Bisnis.com, JAKARTA - Indonesia membukukan nilai transaksi sebesar US$7,95 juta dalam ajang The 49th Cairo International Fair. Sebagian besar nilai transaksi berasal dari produk makanan dan minuman.
“Total trnsaksi tahun ini meningkat menjadi US$7,98 juta dibandingkan dengan transaksi tahun lalu sebesar US$8,16 juta. Artinya terjadi peningkatkan 29,23%,” kata Direktur Jenderal Pengembangan Ekspor Nasional (PEN) Kementerian Perdagangan Nus Nuzulia Ishak dalam siaran pers, Senin (11/4/2016).
Adapun, total transaksi produk terbagi dalam tiga kategori penjualan yaitu penjualan ritel senilai US$9.179, penjualan deal at the moment sebesar US$929.200, dan penjualan re-order sebesar US$5.82 juta. Selain itu, ada pula potensi permintaan perhiasan permata dan perak di Alexandria senilai US$1,2 juta.
Sementara itu, Direktur Pengembangan Promosi dan Citra PEN Merry Maryati menuturkan strategi kebutuhan pasar di Mesir adalah kunci keberhasilan pada pameran tersebut. Kali ini, produk ekspor Indonesia difokuskan pada produk makanan dan minuman. “Produk mamin saat ini dinilai sangat dibutuhkan masyarakat Mesir,” ungkapnya.
Kendati demikian, produk ekspor utama dan potensial juga dipamerkan dan memiliki peluang pemasaran di Mesir. Produk knock down furniture, obat-obatan aromaterapi, diapers, baby wet wipes juga cukup diminati.

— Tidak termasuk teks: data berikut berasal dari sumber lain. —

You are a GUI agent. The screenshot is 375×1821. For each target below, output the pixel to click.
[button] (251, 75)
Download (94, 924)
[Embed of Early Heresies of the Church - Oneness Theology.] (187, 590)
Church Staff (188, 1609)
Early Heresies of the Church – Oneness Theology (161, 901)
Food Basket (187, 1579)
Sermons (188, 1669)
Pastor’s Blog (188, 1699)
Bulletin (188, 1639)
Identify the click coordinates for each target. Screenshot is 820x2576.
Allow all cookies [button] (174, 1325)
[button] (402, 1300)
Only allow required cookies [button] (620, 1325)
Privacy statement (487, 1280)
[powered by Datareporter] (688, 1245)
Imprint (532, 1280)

Selain itu produk lain yang banyak dibeli a.l. produk perhiasan perak, lampu LED, oil essence, peralatan kebersihan, produk kimia material kertas, kerajinan tangan, glassware dan home appliances, tenun dan batik, serta garmen.
Atase Perdagangan Mesir di KBRI Kairo Burman Rahman banyak melakukan fasilitasi selama promosi dan transaksi. “Kami tetap berupaya memperkenalkan buyer potensial bagi eksibitor yang belum mendapatkan transaksi dagang sedangkan yang saat ini sudah mendapatkan kepastian transaksi akan kami bantu informasi mengenai regulasi dan dokumen,” katanya.
Di sisi lain, pelaku usaha juga didorong untuk berproduksi di kawasan free zone. Pasalnya, salah satu faktor yang dinilai menghambat perdagangan RI-Mesir adalah tingginya bea masuk.
“Untuk itu kami mendukung Indonesia bisa melakukan produksi di kawasan free zone sekitar Terusan Suez yang memberlakukan bebas be masuk atau paling tinggi 5%,” kata Kepala Usaha Ad-Interim KBRI Kairo Mesir Meri Binsar Simorangkir. Terlebih, jika produksi di kawasan tersebut bisa benar-benar direalisasikan maka produk yang dihasilkan dapat diekspor ke negara-negara mitra dagang utama Mesir.